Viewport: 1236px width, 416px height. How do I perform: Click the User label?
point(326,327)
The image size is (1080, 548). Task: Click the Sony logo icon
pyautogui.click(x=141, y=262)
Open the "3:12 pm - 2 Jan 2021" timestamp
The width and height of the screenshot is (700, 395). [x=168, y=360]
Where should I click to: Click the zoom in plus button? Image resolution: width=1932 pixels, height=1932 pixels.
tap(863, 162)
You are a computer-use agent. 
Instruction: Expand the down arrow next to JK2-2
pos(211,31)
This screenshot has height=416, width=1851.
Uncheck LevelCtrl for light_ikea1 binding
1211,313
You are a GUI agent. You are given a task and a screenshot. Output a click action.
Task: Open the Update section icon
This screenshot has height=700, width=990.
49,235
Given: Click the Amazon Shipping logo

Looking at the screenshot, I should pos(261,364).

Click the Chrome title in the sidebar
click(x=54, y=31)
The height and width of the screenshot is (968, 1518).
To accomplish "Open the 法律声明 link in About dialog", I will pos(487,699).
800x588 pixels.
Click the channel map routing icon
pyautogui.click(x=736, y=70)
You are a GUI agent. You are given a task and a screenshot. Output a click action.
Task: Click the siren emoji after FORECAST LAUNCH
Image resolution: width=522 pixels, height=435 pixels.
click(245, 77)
════════
Retype every line of the listing above verbatim.

Viewport: 1236px width, 416px height. How do I perform: Click the User label?
point(326,327)
The image size is (1080, 548). Task: Click the Sony logo icon
pyautogui.click(x=141, y=262)
Open the "3:12 pm - 2 Jan 2021" timestamp
The width and height of the screenshot is (700, 395). [x=168, y=360]
Where should I click to: Click the zoom in plus button? Image resolution: width=1932 pixels, height=1932 pixels.
tap(863, 162)
You are a computer-use agent. 
Instruction: Expand the down arrow next to JK2-2
pos(211,31)
This screenshot has height=416, width=1851.
Uncheck LevelCtrl for light_ikea1 binding
1211,313
You are a GUI agent. You are given a task and a screenshot. Output a click action.
Task: Open the Update section icon
This screenshot has height=700, width=990.
49,235
Given: Click the Amazon Shipping logo

Looking at the screenshot, I should pos(261,364).

Click the Chrome title in the sidebar
click(x=54, y=31)
The height and width of the screenshot is (968, 1518).
To accomplish "Open the 法律声明 link in About dialog", I will pos(487,699).
800x588 pixels.
Click the channel map routing icon
pyautogui.click(x=736, y=70)
You are a GUI agent. You are given a task and a screenshot. Output a click action.
Task: Click the siren emoji after FORECAST LAUNCH
Image resolution: width=522 pixels, height=435 pixels.
click(245, 77)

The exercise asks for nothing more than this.